In Mykolaiv, Khrystyna lived not far from an office building. On a usual day around eight o’clock in the morning, there were already no free spaces in the parking lot, and the residents of neighbouring houses closed their windows because of the noise. However, the morning of February 24 was completely different.

It was unusually quiet and empty. Maybe I was imagining it, but I thought I really heard explosions outside the city. Neighbours were packing things into their cars, they tried to leave as quickly as possible. The TV kept on showing the same things: the president’s speech and the declaration of martial law.

Russia’s attack was expected, something was bound to happen. From several different sources I had learned about warnings from Western governments about a possible military invasion. The Russians themselves had always talked about creating a land corridor to Transnistria. In February, relatives from occupied Sevastopol cut off all contact with us. It was as if they had been ordered not to communicate with those who lived in mainland Ukraine.

My mother and I had been readying ourselves for such an event. I’d bought a box full of medicine, we had stocked up some supplies and packed things. But in the first days of the invasion, we decided to take some time and see where things would go. We wanted to be aware of the situation and not to fall into the unknown. Although, I had a thought to take my mother and rush away. We hid in our house for a while, until the shells started flying very close to us. But even then my mother, an elderly woman, refused to leave Mykolaiv. I also have a cat and 5 parrots – a small zoo. There is still no chance to get them out. If there had been an option – I would have taken them with me, I miss them.
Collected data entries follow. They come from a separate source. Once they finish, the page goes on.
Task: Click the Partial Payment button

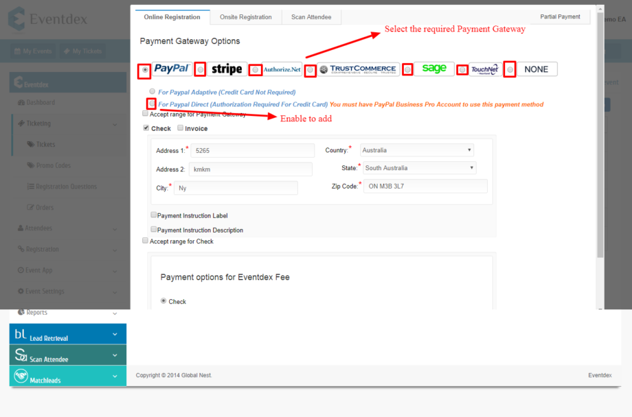Action: 560,16
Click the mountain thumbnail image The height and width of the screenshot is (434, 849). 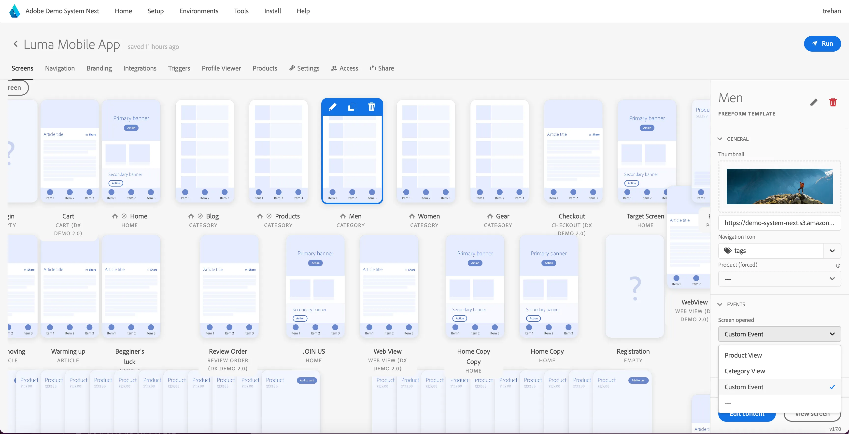coord(779,186)
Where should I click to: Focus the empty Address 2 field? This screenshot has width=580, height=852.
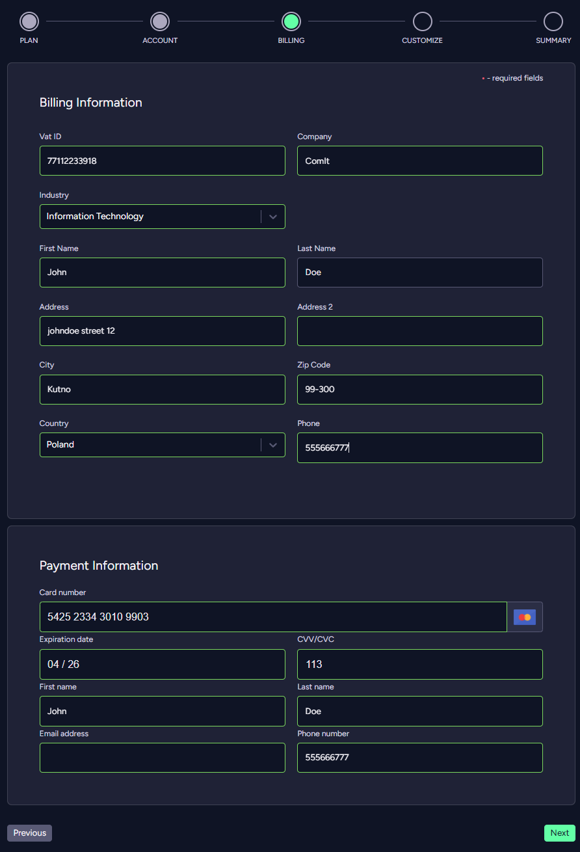click(x=419, y=330)
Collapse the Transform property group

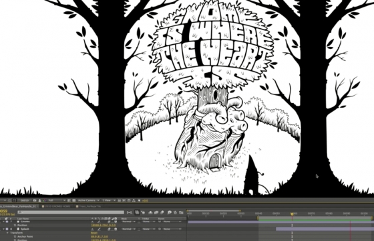[7, 233]
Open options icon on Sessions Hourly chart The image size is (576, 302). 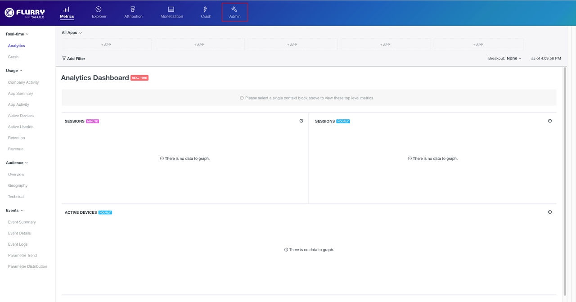(549, 121)

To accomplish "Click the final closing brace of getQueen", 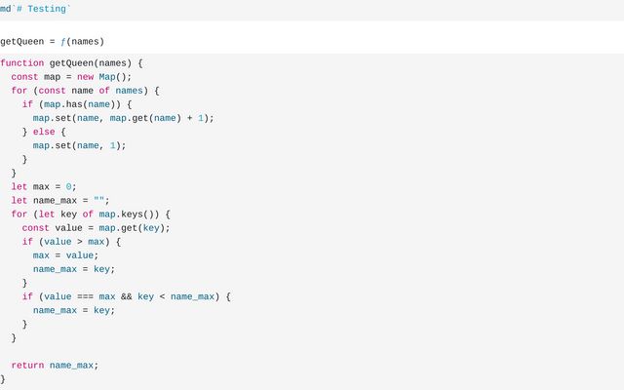I will click(x=3, y=378).
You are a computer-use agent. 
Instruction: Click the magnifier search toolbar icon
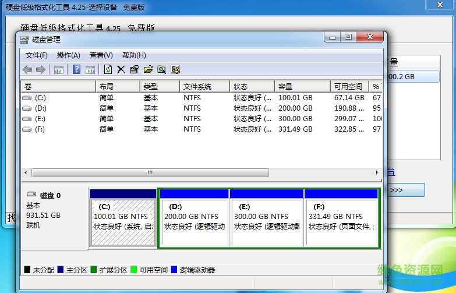click(x=161, y=70)
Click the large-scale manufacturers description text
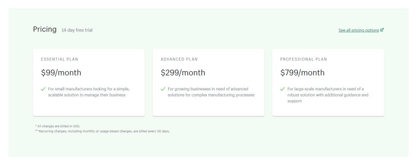Screen dimensions: 419x164 pyautogui.click(x=328, y=95)
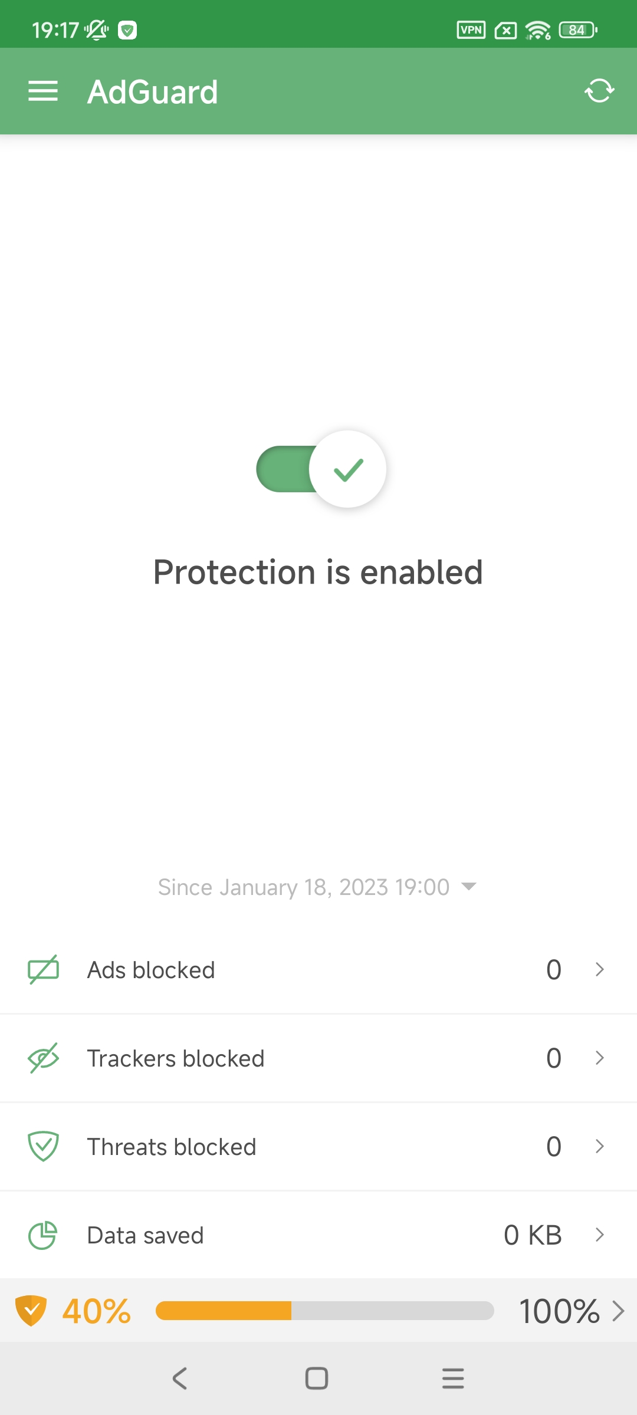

I had been earning money by repairing phone equipment at one of the Mykolaiv markets. There were strategic targets near it. In the beginning, the boss closed the business and told us to stay at home, because the market could be hit. It did happen eventually. The boss was also busy collecting documents about his unfitness for military service. In the end he managed to do it so he went abroad with his family. In the second half of May, the store reopened, but my financial situation did not improve. Although the premises had been renovated, the air conditioner hadn’t been fixed. Without it, work in the workshop in summer felt like being boiled alive in a metal box. We needed to either make some major repairs or to look for another location.

In May, the local recruitment and social support centre started actively issuing summons to the army. It became obvious that they would come and take me by the arms to drag me to the “fairy unit”. There was no choice. What does it matter if it’s a gay man being mobilized – no one would be able to even tell. But the thing is, I have certain hormonal and behavioural changes, I am on lifelong therapy. And my idea of ​​myself and the world around me is already formed. So I decided to try to change the documents a second time.

The first attempt was traumatic. After the transition in 2007-2008, I visited Kyiv, and the medical board there refused the examination and directed me to go through it in Mykolaiv. And in my hometown, the psychiatrist said that only the capital’s doctors could give permission to change the gender and sex in a passport and recommended contacting his Kyiv colleagues. It felt like playing tennis. They also asked stupid weird questions: why do you need it; maybe you’re just gay; maybe you just haven’t tried being gay? At that point, I realized that it was better not to talk to them at all and forget about the matter: I continued to live as I’d lived. For almost 15 years I avoided dealing with documents: for 10 years I worked unofficially, avoiding registration and receiving mail with my mother’s documents; I faced discrimination and misgendering, as well as “advice” to work in the sex industry.

The war helped me in a sense. Kyiv was busy with recruits, so local psychiatrists were given a go-ahead to work at their discretion. I am very grateful to the doctors who treated me in a professional, humane way without prejudice and helped me get the right diagnosis quickly. After passing the medical board, it was possible to collect all the necessary documents relatively quickly: a certificate of secondary education, a certificate from the registry office and a birth certificate. However, the passport offices in Mykolaiv did not work, so I decided to deal with the papers in Odesa. A shelter for trans people had just opened there, my friend was in charge. I was hiding in it all summer and part of September, torn between two cities at the same time: made my documents sometimes here sometimes there, resolved property issues, supported my sick mother, waited in long queues for humanitarian aid and looked for a job.

Now I finally moved to Odesa. Even without full rights, I will earn more here than in Mykolaiv. Why going back? The factories and plants aren’t working, there is no business, and people survive on humanitarian aid. It doesn’t really matter where to receive pennies as an internally displaced person – here or there.

For a while I thought about going abroad. I have a friend in Germany, she invited me. At first some really great aid programs were there, but now they’re over. Not everyone feels good there. The boss called from Italy and suggested coming to him. He said to take mom, take everything; everything will be there: housing, and food, and clothes. But what for? It’s the same here. Why go to an unknown country, expose yourself and your mother to danger, and also leave your animals to die?